Compito >> Individua tutte le righe delle voci qui sotto in cui compare la parola "weapon" e trascrivile.

Dati forniti >>
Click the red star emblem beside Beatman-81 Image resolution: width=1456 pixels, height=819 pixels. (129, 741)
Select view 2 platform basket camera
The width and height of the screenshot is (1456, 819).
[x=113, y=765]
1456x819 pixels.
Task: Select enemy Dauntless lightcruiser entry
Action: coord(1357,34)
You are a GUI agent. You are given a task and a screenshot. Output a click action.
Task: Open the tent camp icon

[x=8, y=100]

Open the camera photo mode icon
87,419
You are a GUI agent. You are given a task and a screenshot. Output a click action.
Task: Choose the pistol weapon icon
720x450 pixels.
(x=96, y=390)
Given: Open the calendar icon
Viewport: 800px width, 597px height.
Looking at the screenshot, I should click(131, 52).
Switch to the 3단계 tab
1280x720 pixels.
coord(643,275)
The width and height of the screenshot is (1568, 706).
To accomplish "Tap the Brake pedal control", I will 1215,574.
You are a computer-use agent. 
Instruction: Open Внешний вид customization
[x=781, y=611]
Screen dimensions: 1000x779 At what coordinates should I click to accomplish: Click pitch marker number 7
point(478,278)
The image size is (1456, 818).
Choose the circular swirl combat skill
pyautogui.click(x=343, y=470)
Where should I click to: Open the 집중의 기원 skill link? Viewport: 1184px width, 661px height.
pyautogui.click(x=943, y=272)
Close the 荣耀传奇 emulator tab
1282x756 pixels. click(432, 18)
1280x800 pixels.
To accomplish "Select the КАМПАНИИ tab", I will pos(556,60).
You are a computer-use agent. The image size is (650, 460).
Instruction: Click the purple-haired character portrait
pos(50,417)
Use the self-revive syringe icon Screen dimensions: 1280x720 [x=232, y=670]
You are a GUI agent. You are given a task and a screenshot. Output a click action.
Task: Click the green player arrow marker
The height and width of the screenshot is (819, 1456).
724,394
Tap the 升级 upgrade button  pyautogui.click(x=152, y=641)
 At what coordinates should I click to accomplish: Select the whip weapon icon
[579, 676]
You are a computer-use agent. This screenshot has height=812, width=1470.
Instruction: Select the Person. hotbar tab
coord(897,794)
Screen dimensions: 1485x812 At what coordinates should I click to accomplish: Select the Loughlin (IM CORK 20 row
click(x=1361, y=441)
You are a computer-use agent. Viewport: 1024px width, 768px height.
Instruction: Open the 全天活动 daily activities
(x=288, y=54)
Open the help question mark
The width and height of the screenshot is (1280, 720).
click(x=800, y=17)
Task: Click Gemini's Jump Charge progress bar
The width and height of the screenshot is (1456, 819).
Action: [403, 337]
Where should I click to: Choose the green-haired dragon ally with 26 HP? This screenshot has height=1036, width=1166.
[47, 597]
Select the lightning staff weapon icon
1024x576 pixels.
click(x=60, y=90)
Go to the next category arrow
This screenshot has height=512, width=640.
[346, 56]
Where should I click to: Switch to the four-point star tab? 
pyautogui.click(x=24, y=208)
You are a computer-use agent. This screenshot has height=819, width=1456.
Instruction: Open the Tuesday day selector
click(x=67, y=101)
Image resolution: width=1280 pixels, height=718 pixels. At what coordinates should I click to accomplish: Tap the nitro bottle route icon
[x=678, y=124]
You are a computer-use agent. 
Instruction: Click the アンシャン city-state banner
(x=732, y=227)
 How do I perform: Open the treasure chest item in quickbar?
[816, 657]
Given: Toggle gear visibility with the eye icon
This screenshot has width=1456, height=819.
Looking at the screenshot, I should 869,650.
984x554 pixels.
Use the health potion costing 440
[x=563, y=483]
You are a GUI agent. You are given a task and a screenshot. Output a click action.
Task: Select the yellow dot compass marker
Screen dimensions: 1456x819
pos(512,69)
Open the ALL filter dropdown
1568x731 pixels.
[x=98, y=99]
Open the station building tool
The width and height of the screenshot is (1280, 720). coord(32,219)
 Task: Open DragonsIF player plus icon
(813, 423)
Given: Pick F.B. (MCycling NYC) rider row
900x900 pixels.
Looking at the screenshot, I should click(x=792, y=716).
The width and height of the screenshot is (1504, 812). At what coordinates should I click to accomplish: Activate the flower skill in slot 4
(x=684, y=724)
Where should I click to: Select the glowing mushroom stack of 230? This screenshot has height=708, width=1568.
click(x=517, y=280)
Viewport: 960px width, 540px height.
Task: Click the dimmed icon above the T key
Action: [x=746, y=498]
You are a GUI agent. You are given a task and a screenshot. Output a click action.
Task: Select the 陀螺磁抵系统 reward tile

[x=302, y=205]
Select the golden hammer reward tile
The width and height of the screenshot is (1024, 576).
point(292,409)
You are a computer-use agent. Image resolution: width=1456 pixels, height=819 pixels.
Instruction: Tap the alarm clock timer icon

Risultato del compito >>
Task: Choose the pistol weapon icon
 At what coordinates should I click to accomplish: Select the whip weapon icon
Select the lightning staff weapon icon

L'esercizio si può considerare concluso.